[Records held in a dataset]
____
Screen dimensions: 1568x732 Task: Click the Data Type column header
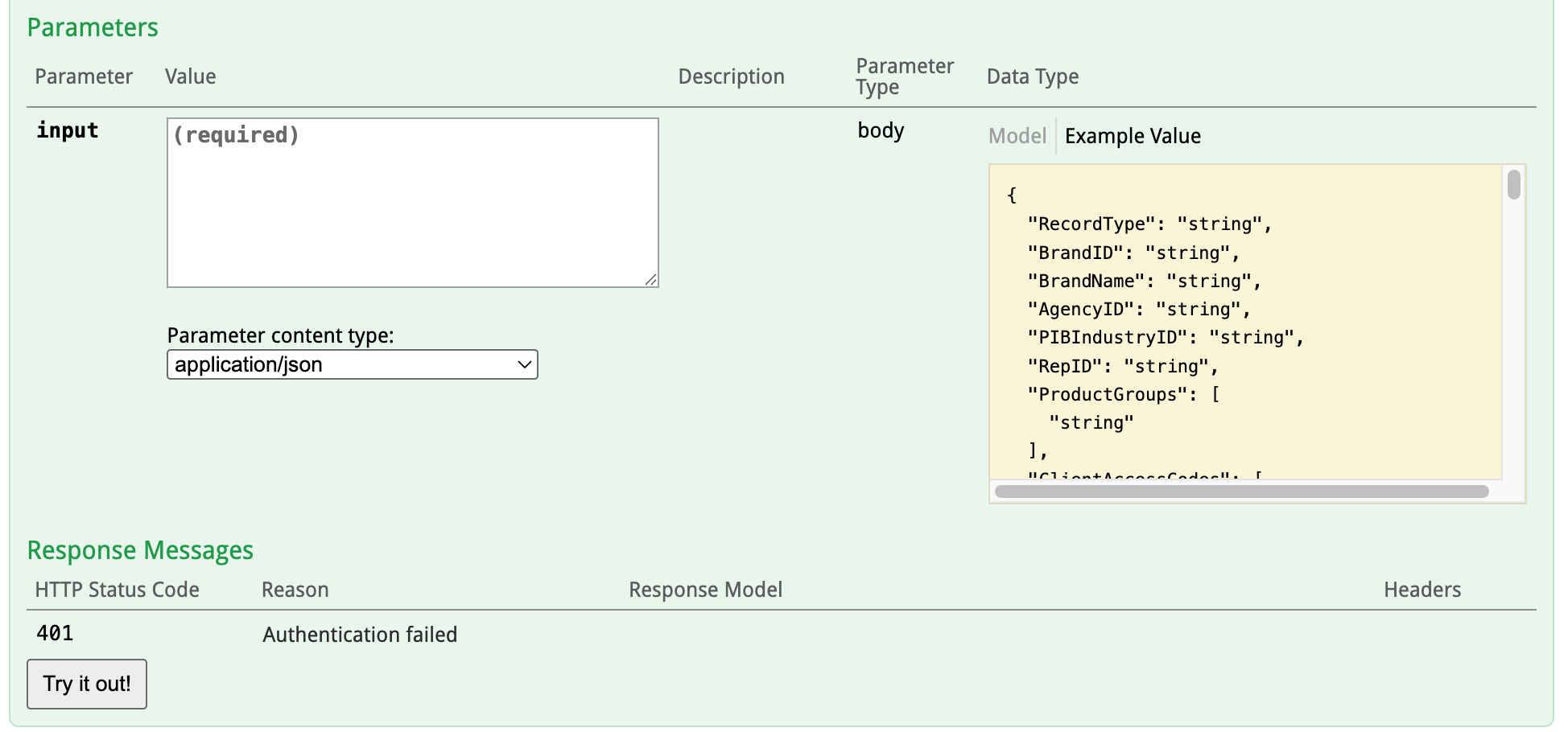[x=1032, y=76]
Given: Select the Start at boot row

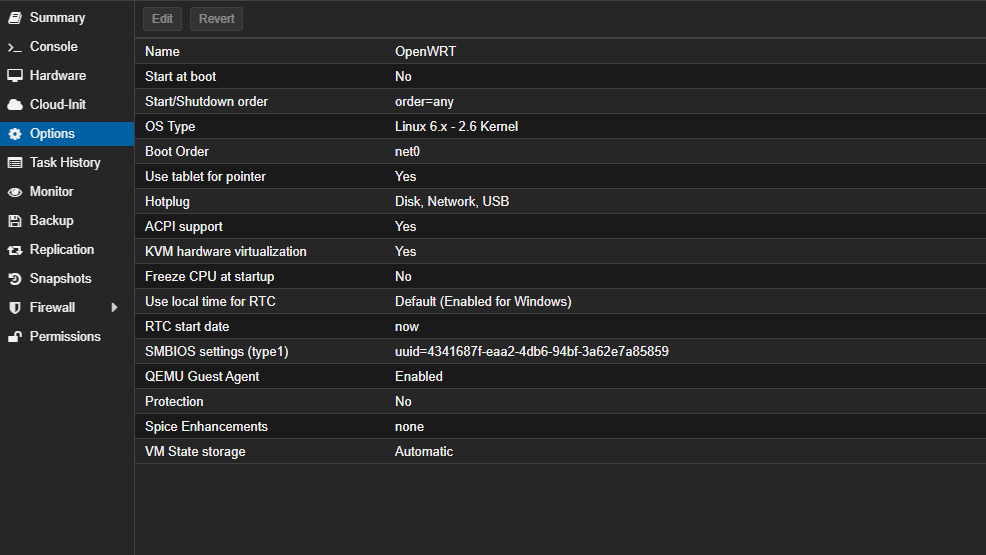Looking at the screenshot, I should click(x=560, y=77).
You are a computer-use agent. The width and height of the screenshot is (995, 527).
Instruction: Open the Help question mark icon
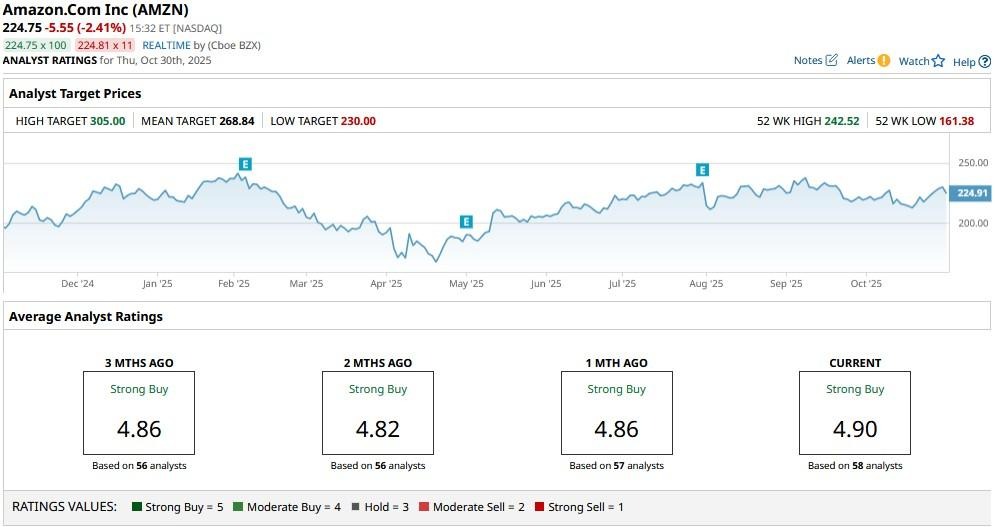pos(984,62)
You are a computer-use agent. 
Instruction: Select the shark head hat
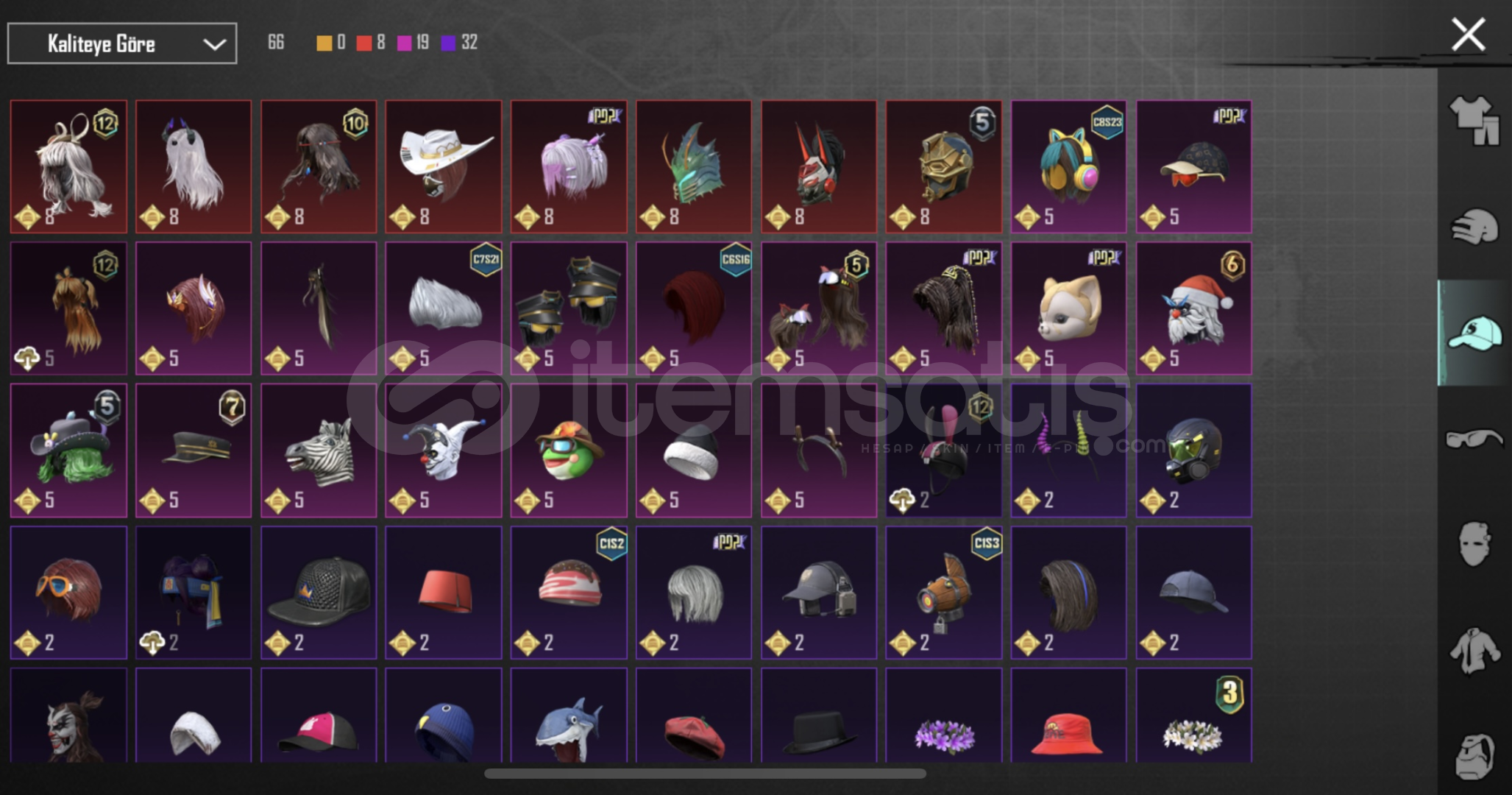[x=569, y=716]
____
• _Stated goal_
Reproduce every one of the records above word for word, omitting the pictures.

• _Solved exercise_
Screen dimensions: 1568x732 Task: Click the Data Type column header
[x=1032, y=76]
Given: Select the Start at boot row

Looking at the screenshot, I should click(x=560, y=77).
You are a computer-use agent. The width and height of the screenshot is (995, 527).
Instruction: Open the Help question mark icon
pos(984,62)
You are a computer-use agent. 
Instruction: Select the shark head hat
[x=569, y=716]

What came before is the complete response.